If any of you are cat lovers like me then you know from experience just how hard it is to give your cat a bath. Every time my kitty Otis manages to escape into the wild of my back yard I just know he is going to come back with flecks of mulch and shovels of sand in his fur. This is when the very precise skill of giving a cat a bath comes in handy.

1.)    The very first step towards getting back that new cat shine is making sure you have everything your going to need. Anything that you could possibly need because once you close that door it will be the survival of the fittest. Who will win…you or the cat? The most necessary items will of course be animal shampoo (sold at your local pet store) a towel, and a kitty brush. Another essential is a hair dryer. You may think why couldn’t I just towel my kitty off and let him air-dry his fur? This is a big NO NO if you don’t blow dry their fur at least mostly dry there is a ginormous (as in bigger than the completely ginormous toilets in elf) risk of your cat getting a cold. Not to mention the dampness you may feel when sitting down on your couch.

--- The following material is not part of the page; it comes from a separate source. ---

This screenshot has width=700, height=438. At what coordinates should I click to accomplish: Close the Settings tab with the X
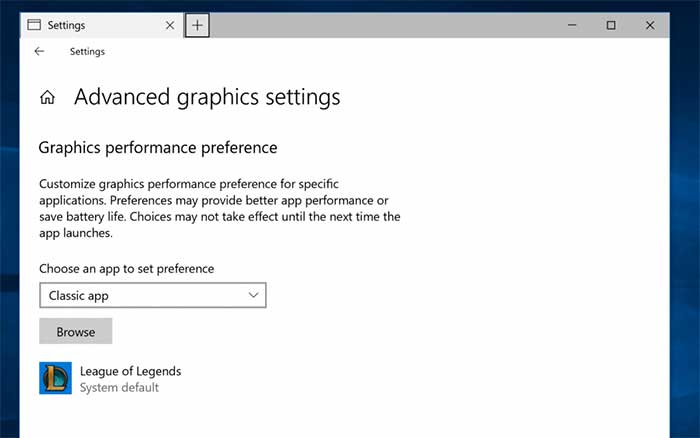[170, 25]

     2.)  The second step is getting everything ready! I always choose to wash my cat in my shower with me                     (bathtub included) because its easier to control him and when the curtain is pulled there is no way for your kitty to get out! So in order to prepare my surroundings I make sure the shampoo is in the shower, the bathtub is being filled with a comfortable temperature of water. Then I put the towel on the counter outside the shower and plug the hair dryer next to the brush so I’m all ready to go afterwards. The last thing you must do when getting ready is change. You may be saying, why would I do that? I can just bend over and only get my legs wet! Well darlin there’s going to be a lot more getting wet than just your legs. So for your comfort please put on a swimming suit and shorts if you must.